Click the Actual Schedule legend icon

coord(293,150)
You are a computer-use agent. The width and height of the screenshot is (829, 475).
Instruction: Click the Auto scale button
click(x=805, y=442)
^^^^^^^^
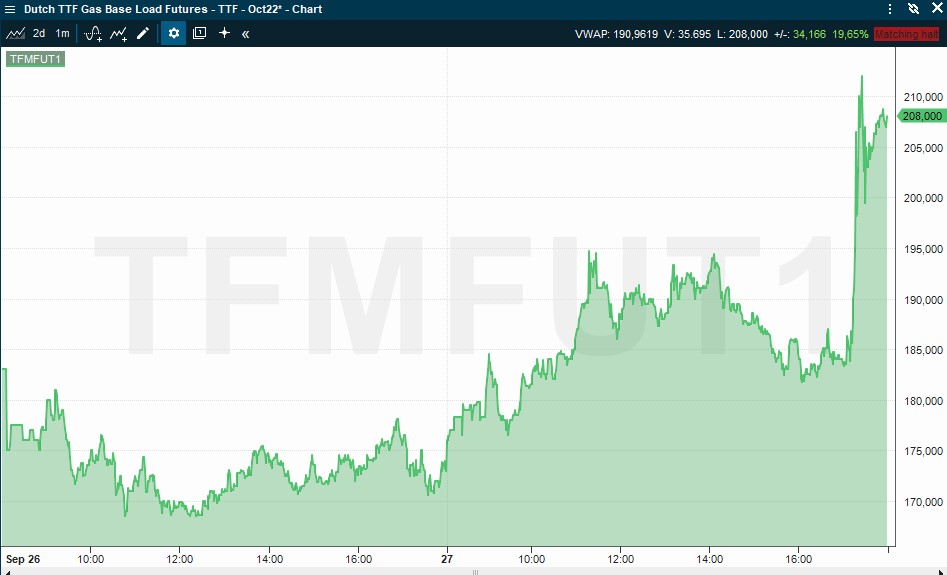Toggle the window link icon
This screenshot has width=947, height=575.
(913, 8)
^^^^^^^^
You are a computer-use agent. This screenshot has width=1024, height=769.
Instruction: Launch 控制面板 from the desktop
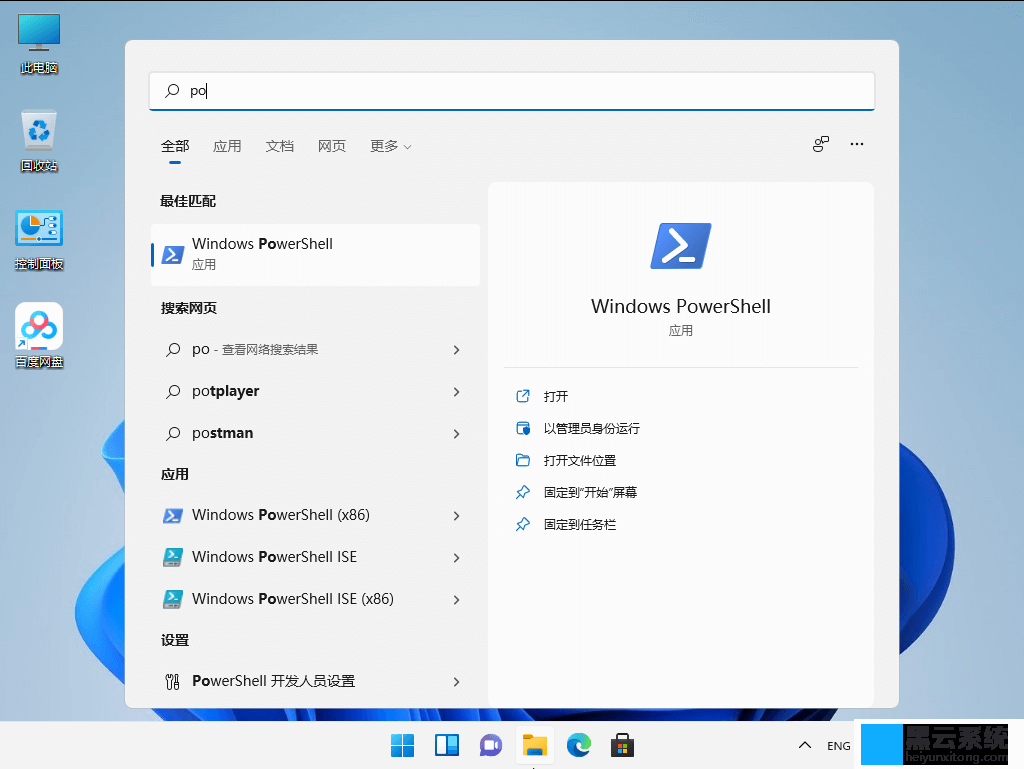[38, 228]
^^^^^^^^
## [EXERCISE GOAL]
Could you work out how many lines in the material contain "computer"? Reply with only that number.

## [EXERCISE OUTPUT]
2